Public backlash against the proposed law began in March of last year when Christopher Gillberg, a psychiatrist at Gothenburg's Sahlgrenska Academy wrote an op-ed in the Svenska Dagbladet newspaper cautioned that surgery and hormone treatments conducted on children was a "big experiment" which could become one of the Scandinavian country's worst medical scandals, according to The Guardian.

Then last October, an investigative news program looked into the methods used at Stockholm's Karolinska University hospital, which specializes in treating minors with gender dysphoria. The hospital has been criticized for performing double mastectomies on self-identifying transgenders as young as 14. 

Several media outlets also profiled cases of former transgenders who regretted their surgeries, including one report by Filter magazine on the case of a 32-year-old transgender woman who committed suicide four years after her surgery.  A psychosis expert later determined after reading through her medical journal that the person clearly showed signs of mental problems at the time she first tried to get gender dysphoria treatment.  One clinic refused to treat her. However, when she approached the Karolinska Hospital, they went ahead with the procedure, according to the newspaper.
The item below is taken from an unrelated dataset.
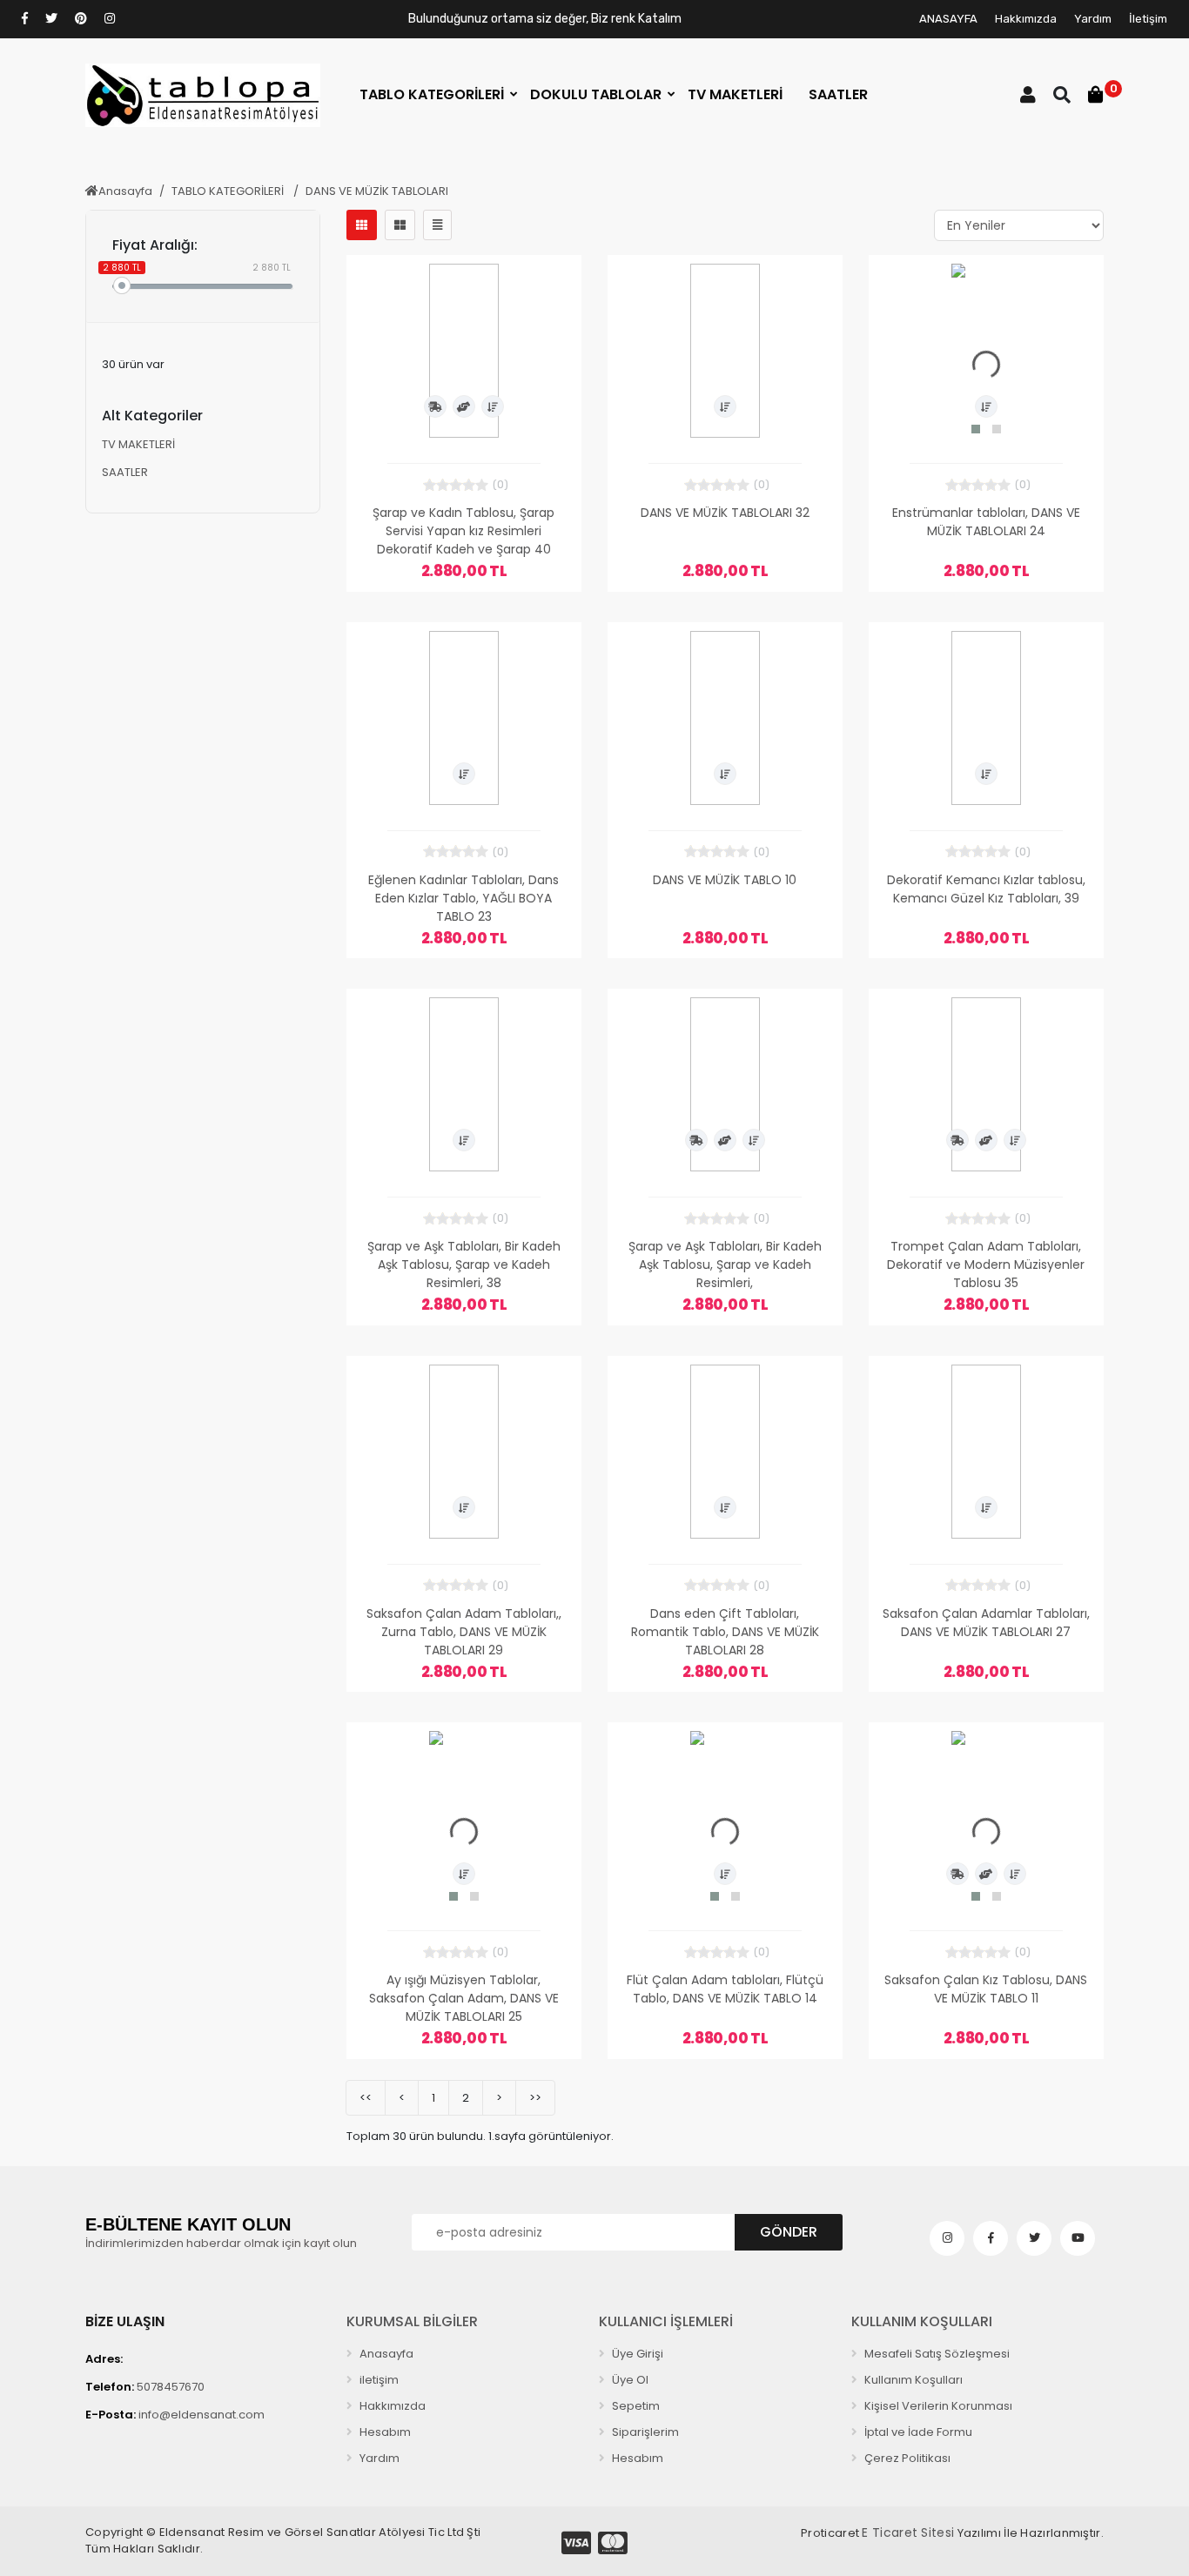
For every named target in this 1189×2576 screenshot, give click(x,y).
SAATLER (125, 472)
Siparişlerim (644, 2432)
The government is responding to the public outcry. The proposed bill to lower the minimum legal age for sex reassignment surgery was shelved. The Board of Health and Welfare was ordered to study the evidence issue its findings. The report is scheduled to be released on March 31.

The government agency's most recent report also disclosed 32.4 percent of 13 to 17-year-olds with gender dysphoria registered at birth as women also had diagnoses for anxiety disorder, 28.9 percent had depression, 19.4 percent had ADHD, and 15.2 percent had autism, according to The Guardian.